Maybe it's the low chandeliers, seclusive booths or generally dark atmosphere, but it's starting to feel like the deserted ballroom in The Shining, where Jack Torrance gets his whiskey on the rocks from a ghostly bartender.
Or maybe I'm just being unfair. The service is far from madness-enducing, and the prices wouldn't drive you to an axe-rampage any time soon, unlike some of the joints in this part of town.
My pint of Okells Autumn Dawn - from the Isle of Man, no less - is seasonal, but bland, well poured but unexciting, and costs me £2.80. They've got a small but interesting range of ales - three in total, but in the end we just dive headfirst into the dizzying array of continental beers on tap, so many of them it's hard to remember.

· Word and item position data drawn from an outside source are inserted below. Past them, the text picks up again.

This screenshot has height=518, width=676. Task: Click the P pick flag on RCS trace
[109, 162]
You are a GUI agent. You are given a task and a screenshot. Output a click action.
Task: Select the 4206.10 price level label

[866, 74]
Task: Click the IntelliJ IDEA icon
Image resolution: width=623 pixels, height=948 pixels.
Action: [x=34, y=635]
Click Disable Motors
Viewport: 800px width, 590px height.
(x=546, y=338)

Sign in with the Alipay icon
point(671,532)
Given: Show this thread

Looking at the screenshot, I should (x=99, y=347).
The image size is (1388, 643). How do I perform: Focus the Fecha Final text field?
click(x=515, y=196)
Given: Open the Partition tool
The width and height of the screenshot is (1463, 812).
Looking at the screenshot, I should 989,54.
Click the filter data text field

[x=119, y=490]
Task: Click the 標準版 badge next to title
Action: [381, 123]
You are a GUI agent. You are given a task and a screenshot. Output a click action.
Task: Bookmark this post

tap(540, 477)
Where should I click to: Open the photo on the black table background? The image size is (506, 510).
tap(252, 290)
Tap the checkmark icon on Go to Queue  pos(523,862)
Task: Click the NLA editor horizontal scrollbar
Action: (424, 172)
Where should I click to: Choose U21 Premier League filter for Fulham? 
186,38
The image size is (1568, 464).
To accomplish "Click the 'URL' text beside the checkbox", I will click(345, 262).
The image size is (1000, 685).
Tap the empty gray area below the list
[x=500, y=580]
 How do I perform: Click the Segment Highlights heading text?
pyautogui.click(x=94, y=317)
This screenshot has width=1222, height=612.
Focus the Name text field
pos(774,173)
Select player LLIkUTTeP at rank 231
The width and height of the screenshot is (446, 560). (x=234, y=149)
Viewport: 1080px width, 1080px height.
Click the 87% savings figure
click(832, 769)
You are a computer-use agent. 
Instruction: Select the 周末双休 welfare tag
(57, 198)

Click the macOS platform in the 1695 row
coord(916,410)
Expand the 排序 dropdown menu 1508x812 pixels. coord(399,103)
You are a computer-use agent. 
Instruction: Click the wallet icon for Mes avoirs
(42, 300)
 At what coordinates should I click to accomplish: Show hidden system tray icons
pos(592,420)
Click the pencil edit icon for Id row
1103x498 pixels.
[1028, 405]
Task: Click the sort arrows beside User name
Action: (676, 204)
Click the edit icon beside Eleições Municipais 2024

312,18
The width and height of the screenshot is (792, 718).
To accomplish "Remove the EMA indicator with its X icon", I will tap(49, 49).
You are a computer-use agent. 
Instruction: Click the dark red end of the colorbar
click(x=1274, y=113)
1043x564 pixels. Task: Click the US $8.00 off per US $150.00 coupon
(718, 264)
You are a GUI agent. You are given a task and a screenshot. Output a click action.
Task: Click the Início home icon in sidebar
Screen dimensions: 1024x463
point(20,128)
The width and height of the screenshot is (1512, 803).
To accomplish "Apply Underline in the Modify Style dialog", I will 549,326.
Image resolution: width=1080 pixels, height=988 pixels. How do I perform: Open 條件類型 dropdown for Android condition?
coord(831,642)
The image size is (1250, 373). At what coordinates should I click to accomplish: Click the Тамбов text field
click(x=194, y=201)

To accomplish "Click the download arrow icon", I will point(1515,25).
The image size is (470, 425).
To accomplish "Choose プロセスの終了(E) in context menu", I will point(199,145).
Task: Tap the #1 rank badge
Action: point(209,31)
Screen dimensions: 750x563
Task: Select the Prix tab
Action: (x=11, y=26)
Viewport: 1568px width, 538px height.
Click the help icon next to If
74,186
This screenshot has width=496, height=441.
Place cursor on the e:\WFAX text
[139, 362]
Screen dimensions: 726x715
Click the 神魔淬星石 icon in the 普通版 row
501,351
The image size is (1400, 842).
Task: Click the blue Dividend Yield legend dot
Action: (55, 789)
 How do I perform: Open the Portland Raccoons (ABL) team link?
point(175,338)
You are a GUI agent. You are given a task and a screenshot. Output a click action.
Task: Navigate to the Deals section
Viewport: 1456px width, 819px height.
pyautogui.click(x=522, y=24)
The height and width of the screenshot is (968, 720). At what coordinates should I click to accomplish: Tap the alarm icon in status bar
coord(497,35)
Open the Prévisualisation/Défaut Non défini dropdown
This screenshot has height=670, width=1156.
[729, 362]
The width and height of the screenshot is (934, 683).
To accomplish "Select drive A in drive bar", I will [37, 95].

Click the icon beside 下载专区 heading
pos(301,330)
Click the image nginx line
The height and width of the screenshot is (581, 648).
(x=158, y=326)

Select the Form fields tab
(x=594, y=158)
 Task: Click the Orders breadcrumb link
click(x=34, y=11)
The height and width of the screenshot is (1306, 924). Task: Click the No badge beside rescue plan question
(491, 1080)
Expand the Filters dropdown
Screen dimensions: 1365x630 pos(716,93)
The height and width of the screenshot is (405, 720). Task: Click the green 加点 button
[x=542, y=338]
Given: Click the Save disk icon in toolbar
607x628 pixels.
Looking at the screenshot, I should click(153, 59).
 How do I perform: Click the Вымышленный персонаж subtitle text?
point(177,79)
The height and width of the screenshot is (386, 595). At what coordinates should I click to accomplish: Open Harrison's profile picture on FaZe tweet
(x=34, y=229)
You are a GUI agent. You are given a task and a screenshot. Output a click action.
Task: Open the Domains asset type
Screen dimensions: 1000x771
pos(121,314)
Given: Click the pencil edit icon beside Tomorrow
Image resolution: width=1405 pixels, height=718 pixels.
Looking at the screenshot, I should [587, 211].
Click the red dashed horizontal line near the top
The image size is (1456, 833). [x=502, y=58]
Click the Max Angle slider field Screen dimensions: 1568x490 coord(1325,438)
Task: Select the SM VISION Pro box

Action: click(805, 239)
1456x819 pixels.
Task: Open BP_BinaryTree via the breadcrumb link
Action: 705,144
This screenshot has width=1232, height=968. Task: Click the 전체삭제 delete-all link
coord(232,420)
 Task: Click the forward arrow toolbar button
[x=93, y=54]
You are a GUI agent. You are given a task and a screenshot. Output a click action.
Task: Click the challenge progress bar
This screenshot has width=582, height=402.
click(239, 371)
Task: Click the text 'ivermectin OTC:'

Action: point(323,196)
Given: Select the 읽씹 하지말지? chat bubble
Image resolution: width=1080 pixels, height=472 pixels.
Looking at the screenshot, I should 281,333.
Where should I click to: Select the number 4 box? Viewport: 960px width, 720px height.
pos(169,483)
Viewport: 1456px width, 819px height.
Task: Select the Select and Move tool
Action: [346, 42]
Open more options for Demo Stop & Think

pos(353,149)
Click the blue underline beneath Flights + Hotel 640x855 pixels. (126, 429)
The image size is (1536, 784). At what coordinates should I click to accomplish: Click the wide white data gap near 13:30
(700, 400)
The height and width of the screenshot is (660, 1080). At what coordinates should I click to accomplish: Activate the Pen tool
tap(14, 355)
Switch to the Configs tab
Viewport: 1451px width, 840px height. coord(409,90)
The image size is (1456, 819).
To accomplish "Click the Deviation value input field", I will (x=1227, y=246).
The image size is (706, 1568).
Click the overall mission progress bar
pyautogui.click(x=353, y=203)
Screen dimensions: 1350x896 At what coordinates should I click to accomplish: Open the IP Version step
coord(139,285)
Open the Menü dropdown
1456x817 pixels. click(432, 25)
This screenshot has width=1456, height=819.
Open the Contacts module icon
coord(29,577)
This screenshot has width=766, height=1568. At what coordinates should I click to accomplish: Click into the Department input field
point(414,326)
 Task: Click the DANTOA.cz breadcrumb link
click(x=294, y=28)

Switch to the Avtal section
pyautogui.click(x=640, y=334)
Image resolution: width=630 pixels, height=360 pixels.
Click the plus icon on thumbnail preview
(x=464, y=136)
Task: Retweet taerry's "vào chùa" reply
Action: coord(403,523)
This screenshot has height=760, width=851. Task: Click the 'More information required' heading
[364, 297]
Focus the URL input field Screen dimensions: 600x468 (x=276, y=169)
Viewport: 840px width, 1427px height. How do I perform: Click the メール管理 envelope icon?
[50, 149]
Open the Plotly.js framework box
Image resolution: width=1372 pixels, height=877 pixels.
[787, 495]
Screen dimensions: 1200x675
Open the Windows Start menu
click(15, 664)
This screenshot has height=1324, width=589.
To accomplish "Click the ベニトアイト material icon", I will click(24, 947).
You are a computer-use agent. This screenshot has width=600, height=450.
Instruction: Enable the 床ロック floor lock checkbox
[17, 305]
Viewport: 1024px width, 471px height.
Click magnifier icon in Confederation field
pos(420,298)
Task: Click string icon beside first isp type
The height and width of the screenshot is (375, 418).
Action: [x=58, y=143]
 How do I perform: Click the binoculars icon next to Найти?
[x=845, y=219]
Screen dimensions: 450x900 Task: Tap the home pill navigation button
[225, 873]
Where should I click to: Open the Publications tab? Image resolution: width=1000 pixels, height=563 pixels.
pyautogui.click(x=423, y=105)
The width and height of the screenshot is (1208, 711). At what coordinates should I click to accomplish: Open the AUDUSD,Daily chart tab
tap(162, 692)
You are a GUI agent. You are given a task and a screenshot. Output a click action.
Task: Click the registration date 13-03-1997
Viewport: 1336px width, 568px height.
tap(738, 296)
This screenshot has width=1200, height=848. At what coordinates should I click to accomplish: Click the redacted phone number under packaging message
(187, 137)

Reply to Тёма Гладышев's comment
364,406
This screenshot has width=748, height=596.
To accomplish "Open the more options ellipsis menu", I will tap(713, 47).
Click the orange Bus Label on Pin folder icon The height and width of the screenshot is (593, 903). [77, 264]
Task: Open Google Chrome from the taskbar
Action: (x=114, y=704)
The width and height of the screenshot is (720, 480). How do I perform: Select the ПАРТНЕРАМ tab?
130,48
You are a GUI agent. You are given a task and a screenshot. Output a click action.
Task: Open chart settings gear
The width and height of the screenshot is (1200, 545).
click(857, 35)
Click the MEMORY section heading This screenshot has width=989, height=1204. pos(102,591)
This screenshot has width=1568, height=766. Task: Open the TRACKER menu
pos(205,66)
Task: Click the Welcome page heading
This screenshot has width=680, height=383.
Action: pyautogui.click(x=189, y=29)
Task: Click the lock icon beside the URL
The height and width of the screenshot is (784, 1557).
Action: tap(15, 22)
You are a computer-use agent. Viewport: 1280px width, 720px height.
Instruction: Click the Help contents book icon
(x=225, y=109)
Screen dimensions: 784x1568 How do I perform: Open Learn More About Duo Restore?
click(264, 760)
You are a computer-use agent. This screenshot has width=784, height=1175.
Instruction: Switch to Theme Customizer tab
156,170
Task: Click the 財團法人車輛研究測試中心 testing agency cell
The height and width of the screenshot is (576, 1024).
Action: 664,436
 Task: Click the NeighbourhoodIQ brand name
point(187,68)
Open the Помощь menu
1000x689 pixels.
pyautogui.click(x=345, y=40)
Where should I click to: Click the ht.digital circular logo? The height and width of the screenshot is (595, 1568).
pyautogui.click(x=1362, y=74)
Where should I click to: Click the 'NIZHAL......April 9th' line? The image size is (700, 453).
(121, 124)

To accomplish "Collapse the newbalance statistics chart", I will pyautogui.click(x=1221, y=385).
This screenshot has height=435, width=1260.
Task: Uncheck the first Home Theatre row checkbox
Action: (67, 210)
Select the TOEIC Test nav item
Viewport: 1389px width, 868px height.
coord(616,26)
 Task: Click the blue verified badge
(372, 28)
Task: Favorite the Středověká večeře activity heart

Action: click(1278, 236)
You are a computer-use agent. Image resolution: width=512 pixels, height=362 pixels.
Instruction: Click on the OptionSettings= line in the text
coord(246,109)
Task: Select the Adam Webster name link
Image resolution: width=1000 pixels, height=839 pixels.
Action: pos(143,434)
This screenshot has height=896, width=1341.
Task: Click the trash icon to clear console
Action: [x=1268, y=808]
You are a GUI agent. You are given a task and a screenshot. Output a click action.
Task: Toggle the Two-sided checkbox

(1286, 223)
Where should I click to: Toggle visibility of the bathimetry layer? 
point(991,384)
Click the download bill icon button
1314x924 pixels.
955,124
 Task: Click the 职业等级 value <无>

Disappointingly, considering my companion is a rising star in the military engineering complex, and is probably even now thinking of fiendishly clever ways to deal out death, even plying him with a selection of the finest the extensive bar has to offer fails to elicit any state secrets.
Luckily for Britain, he’s far too professional And probably lucky for this blog too, that I don’t have to fear a visit from the men in black soon, to stop me passing it on to the enemy. Looks like pint-sized – and the West – is safe for another day.